Second, natural conjugate priors do not allow for flexible extensions, such as having different regressors in different equations. Third, the prior structure implies that the prior covariance of the coefficients in any two equations must be proportional to each other. This is because the prior covariance form is \boldsymbol{\Sigma} \otimes \boldsymbol{V}_0. However, this does not always make sense in certain applications. For example, imposing zero prior restrictions on some coefficients would imply that the prior variance of these coefficients should be near zero, but this does not need to be true for all coefficients in the model.
To address the first issue, we can think of the VAR(p) specification in a similar way to the seemingly unrelated regression (SUR) model, where we have different regressors in different equations and account for unobserved dependence.

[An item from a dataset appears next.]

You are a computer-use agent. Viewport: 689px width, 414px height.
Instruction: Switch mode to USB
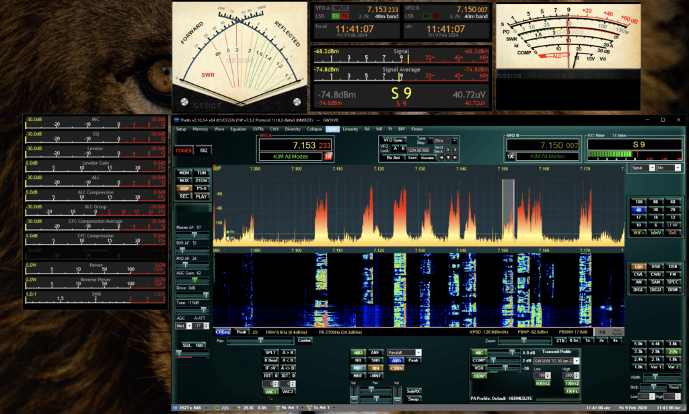point(656,266)
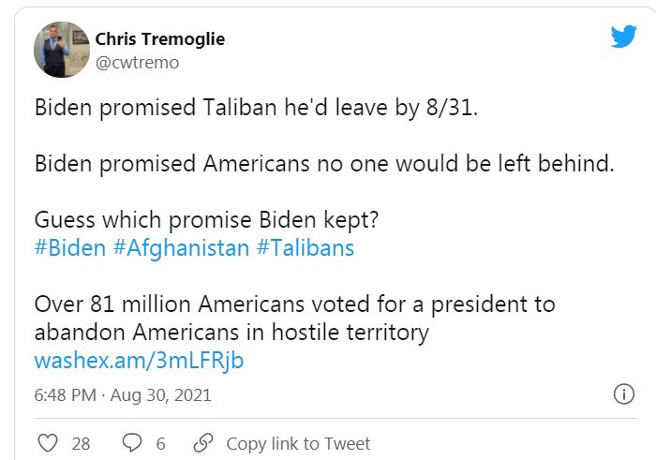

This approach allows us to impose zero restrictions on the VAR(p) model, thereby improving its parsimony. Following the setup in Section 7.2, we have \boldsymbol{y}_{m} = \boldsymbol{Z}_{m} \boldsymbol{\beta}_m + \boldsymbol{\mu}_m, where \boldsymbol{y}_m is a T-dimensional vector corresponding to the m-th time series variable, \boldsymbol{Z}_m is a T \times K_m matrix of regressors, \boldsymbol{\beta}_m is a K_m-dimensional vector of location parameters, and \boldsymbol{\mu}_m is a T-dimensional vector of stochastic errors, for m = 1, 2, \dots, M.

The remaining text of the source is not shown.